Tuesday, February 10, 2009

Adelaide hits a staggering 45.6C, heat records breaking day aftyer day in Australia...

NVDL: Although it's getting less and less ironic (something we can ill afford by the day), let's say that thing altogether now:

'Do you think this stuff might have something...may have some connection...to that other thing...something about the global climate or something... they were gabbing on all the time...what was it called again...?'

I believe by the time we are forced to adapt and change to the worsening climate, we'll really have used up our resources, and choices to do so. It will be a scramble for survival (for food, water, amenable living temperatures) in some parts of the world - it already is. That's a different scenario to luxurious living. It becomes a desperate state of hanging on, and we have no idea how much worse this could become, and for how long. We all took a terrible gamble that it probably wasn't worth worrying about. Because it suited us to live with selfish indulgences. Now the pendulum begins to swing the other way as it always must.
A man sunbathes on the beach at Melbourne yesterday as temperatures broke records, staying above 43C for the third day in succession.
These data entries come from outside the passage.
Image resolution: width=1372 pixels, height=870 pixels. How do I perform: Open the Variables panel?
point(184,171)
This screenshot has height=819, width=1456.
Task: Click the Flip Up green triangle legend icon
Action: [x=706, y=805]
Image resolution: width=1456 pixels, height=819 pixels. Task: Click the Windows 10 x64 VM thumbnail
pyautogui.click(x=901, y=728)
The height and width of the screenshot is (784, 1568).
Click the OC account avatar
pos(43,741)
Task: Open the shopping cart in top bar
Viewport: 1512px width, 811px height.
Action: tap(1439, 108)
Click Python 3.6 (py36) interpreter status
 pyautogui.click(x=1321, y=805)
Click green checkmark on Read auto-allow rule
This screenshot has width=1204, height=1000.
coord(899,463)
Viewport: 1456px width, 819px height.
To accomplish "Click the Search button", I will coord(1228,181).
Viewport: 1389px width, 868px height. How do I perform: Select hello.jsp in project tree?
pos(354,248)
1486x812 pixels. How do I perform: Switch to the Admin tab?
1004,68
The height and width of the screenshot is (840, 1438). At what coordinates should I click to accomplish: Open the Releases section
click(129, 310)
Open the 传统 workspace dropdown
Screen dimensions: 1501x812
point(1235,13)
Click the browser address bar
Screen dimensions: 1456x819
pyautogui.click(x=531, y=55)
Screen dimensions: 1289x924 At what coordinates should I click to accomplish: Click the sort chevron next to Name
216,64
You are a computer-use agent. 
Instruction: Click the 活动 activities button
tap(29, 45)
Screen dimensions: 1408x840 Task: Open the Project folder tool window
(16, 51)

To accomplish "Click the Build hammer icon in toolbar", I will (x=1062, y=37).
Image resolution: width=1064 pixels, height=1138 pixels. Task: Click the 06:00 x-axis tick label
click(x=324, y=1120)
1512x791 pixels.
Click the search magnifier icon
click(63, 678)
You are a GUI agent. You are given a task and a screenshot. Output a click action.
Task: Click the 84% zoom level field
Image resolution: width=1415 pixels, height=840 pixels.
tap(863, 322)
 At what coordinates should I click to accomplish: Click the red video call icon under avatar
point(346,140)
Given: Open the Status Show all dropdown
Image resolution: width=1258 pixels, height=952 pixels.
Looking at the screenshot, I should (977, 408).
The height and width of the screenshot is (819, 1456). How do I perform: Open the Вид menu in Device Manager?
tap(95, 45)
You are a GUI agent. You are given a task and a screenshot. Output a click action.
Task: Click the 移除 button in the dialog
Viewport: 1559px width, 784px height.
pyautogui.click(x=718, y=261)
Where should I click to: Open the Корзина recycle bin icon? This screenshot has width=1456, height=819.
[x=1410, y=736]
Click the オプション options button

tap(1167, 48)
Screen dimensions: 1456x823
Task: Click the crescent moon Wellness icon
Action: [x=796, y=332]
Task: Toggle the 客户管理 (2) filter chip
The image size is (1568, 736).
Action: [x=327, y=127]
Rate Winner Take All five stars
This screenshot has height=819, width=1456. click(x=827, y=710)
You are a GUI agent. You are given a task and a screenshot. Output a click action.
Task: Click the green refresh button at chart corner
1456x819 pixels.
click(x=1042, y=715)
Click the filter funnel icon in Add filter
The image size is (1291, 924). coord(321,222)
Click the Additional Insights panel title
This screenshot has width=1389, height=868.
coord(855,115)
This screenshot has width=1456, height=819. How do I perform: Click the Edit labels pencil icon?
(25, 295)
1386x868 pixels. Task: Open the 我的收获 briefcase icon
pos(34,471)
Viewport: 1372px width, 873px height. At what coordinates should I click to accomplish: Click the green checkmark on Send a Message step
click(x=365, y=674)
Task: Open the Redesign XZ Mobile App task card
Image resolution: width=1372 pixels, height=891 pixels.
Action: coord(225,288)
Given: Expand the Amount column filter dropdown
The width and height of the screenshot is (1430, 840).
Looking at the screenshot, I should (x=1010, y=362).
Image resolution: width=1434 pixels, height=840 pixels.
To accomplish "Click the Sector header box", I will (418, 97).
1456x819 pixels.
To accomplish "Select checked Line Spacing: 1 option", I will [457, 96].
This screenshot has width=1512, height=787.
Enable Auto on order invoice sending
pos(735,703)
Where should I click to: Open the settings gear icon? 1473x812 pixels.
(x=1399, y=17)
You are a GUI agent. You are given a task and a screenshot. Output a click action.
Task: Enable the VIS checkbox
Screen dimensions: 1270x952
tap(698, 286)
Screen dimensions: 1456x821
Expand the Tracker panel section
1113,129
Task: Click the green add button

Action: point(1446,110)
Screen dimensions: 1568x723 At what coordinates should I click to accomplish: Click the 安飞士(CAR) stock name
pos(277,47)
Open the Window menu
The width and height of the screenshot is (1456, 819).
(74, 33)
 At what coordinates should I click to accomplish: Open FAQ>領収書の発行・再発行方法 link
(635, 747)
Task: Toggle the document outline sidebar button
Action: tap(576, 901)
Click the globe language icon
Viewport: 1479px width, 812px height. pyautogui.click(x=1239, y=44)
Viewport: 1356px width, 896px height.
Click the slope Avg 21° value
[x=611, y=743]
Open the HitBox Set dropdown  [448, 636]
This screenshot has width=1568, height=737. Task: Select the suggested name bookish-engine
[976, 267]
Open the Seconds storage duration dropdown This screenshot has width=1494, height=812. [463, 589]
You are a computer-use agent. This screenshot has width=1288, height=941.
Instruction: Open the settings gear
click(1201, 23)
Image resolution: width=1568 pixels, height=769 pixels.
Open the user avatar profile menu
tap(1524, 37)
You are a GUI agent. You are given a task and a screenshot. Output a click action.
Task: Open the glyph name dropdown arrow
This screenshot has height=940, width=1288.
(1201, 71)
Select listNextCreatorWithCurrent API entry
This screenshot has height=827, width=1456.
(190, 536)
More than 20 people have died from the heat
Leaves are falling off trees in the height of summer, railway tracks are buckling, and people are retiring to their beds with deep-frozen hot-water bottles, as much of Australia swelters in its worst-ever heatwave.

On Friday, Melbourne thermometers topped 43C (109.4F) on a third successive day for the first time on record, while even normally mild Tasmania suffered its second-hottest day in a row, as temperatures reached 42.2C. Two days before, Adelaide hit a staggering 45.6C. After a weekend respite, more records are expected to be broken this week.

Ministers are blaming the heat – which follows a record drought – on global warming. Experts worry that Australia, which emits more carbon dioxide per head than any nation on earth, may also be the first to implode under the impact of climate change.